ACCEPTANCE OF RESULTS:
- Acceptance criteria met for negative control: Yes, mean OD was 1.830
- Acceptance criteria met for positive control: Yes, mean relative tissue viability was 4.3%
- Acceptance criteria met for variability between replicate measurements: Yes, the highest relative standard deviation was 15.3%
- Range of historical values if different from the ones specified in the test guideline: Negative control mean OD was 1.830 (historical 1.34 - 2.00) and positive control mean OD was 0.079 (historical 0.03 - 0.11)

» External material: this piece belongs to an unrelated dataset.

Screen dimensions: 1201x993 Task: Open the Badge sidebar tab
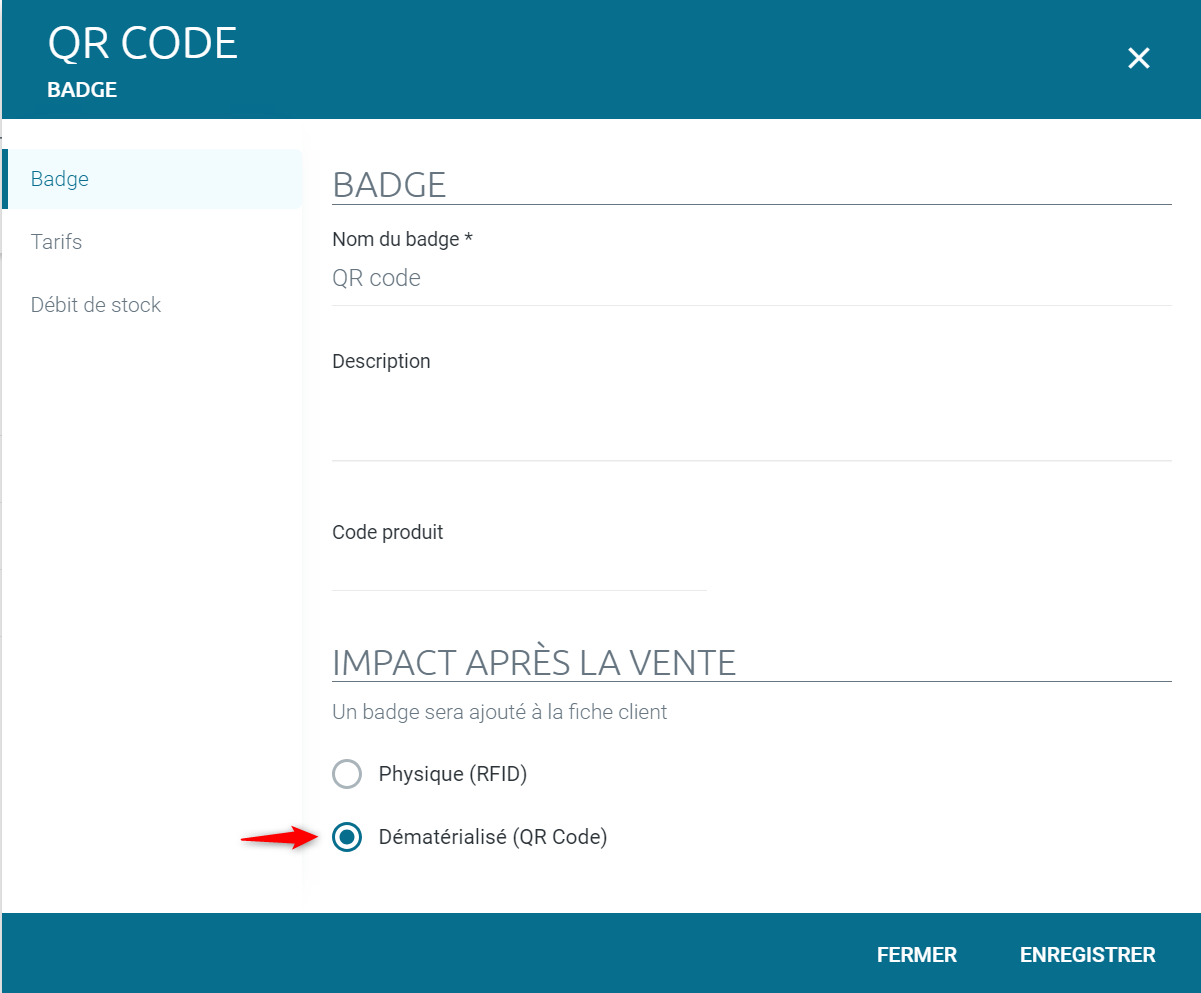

Any other information on results incl. tables

Table 1. Skin irritation results

 Treatment group  Replicate  OD(570nm) Well 1  OD(570nm) Well 2  OD(570nm) Well 3  Mean OD of 3 Wells  Mean OD of 3 Wells, blank corrected  Mean OD of 3 tissues, blank corrected  Relative viability (%)  Relative standard deviation (%)  Mean relative viability (%)
 Blank  -  0.035  0.035  0.036  0.035  -  -  -  -  -
 Negative control  1  1.989  1.966  1.951  1.969  1.933  1.830  105.6  5.4  100.0
   2  1.863  1.845  1.855  1.854  1.819    99.4    
   3  1.782  1.765  1.772  1.773  1.738    95.0    
 Positive control  1  0.109  0.112  0.113  0.111  0.076  0.079  4.2  9.5  4.3
   2  0.103  0.104  0.116  0.108  0.073    4.0    
   3  0.121  0.118  0.127  0.122  0.087    4.8    
 Test item  1  1.538  1.529  1.538  1.535  1.500  1.818  82.0  15.3  99.3
   2  1.974  1.977  1.964  1.971  1.936    105.8    
   3  2.051  2.044  2.060  2.052  2.016    110.2    

Applicant's summary and conclusion

Interpretation of results:
GHS criteria not met
Conclusions:
After treatment with the test item the mean relative absorbance value decreased irrelevantly to 99.3% compared to the relative absorbance value of the negative control. This value is above the threshold for irritancy of ≤ 50%. Therefore, the test item is not considered to possess an irritant potential.
Executive summary:

An in vitro study was performed to assess the irritation potential of the test item by means of the Human Skin Model Test using the EpiDerm Reconstructed Human Epidermis model. The test item passed the MTT- and the Colour Interference pre-tests. The test item, the negative control (DPBS), and the positive control (5% SLS) were applied to triplicate tissue each. The test item and the positive and negative controls were washed off the skin tissues after 60 minutes treatment. After further incubation for about 42 hours the tissues were treated with the MTT solution for 3 hours following 2 hours and 45 minutes extraction of the colorant from the cells. The amount of extracted colorant was determined photometrically at 570 nm. Compared to the relative absorbance value of the negative control the mean relative absorbance value was reduced to 99.3% after exposure of the skin tissues to the test item. This value is above the threshold for irritancy of ≤ 50%. Therefore, the test item is not considered to possess an irritant potential. The acceptability criteria for the negative control, positive control, variablity and historical results were met. This study is considered to be reliable without restrictions (Klimisch 1) as it was GLP-compliant and was performed according to OECD Guideline 439 (2015) and EU Method B.46 (2008).